● WORK ORDER
All lines from the one including "Haber (42, 2450)" to the bottom of the entries below should be repeated exactly, both ends kept.

(Stored data)
__________
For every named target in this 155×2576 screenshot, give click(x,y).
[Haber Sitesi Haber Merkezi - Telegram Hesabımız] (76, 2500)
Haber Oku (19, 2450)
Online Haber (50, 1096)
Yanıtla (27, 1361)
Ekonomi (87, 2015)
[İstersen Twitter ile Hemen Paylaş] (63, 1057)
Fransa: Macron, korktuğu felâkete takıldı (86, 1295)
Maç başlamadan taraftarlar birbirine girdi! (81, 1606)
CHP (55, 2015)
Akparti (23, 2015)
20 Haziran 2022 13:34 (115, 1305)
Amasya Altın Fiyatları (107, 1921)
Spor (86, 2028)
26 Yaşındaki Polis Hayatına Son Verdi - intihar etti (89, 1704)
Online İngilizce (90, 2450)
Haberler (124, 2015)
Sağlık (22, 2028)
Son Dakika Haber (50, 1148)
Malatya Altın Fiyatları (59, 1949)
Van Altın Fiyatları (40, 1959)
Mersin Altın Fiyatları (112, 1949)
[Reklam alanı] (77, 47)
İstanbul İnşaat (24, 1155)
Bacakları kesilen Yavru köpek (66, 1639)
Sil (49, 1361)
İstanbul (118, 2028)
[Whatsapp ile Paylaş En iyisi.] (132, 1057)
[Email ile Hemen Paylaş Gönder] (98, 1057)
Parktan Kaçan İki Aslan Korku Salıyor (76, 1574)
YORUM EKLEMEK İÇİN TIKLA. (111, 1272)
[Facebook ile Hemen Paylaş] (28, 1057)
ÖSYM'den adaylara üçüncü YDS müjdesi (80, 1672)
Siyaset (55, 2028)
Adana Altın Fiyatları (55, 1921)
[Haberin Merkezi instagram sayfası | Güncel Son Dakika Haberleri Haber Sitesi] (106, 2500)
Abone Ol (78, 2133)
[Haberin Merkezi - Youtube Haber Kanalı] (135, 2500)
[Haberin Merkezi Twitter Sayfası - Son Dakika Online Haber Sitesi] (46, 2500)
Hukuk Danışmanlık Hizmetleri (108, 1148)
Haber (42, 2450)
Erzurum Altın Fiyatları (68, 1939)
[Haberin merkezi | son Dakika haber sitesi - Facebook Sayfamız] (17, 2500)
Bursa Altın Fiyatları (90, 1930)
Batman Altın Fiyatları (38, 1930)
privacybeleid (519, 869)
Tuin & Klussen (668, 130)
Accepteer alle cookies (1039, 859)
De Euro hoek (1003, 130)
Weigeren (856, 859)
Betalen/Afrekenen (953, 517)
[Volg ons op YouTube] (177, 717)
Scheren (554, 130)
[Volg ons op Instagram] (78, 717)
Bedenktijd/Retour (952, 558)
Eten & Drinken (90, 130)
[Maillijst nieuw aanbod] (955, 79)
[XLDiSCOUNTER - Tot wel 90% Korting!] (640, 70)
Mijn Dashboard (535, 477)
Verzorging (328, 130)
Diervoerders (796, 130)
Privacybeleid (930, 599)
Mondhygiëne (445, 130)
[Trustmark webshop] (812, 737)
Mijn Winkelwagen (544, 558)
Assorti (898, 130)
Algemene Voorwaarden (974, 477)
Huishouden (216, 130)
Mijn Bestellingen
__________
● RESPONSE BOX
Haber (42, 2450)
Erzurum Altın Fiyatları (68, 1939)
[Haberin merkezi | son Dakika haber sitesi - Facebook Sayfamız] (17, 2500)
Bursa Altın Fiyatları (90, 1930)
Batman Altın Fiyatları (38, 1930)
privacybeleid (519, 869)
Tuin & Klussen (668, 130)
Accepteer alle cookies (1039, 859)
De Euro hoek (1003, 130)
Weigeren (856, 859)
Betalen/Afrekenen (953, 517)
[Volg ons op YouTube] (177, 717)
Scheren (554, 130)
[Volg ons op Instagram] (78, 717)
Bedenktijd/Retour (952, 558)
Eten & Drinken (90, 130)
[Maillijst nieuw aanbod] (955, 79)
[XLDiSCOUNTER - Tot wel 90% Korting!] (640, 70)
Mijn Dashboard (535, 477)
Verzorging (328, 130)
Diervoerders (796, 130)
Privacybeleid (930, 599)
Mondhygiëne (445, 130)
[Trustmark webshop] (812, 737)
Mijn Winkelwagen (544, 558)
Assorti (898, 130)
Algemene Voorwaarden (974, 477)
Huishouden (216, 130)
Mijn Bestellingen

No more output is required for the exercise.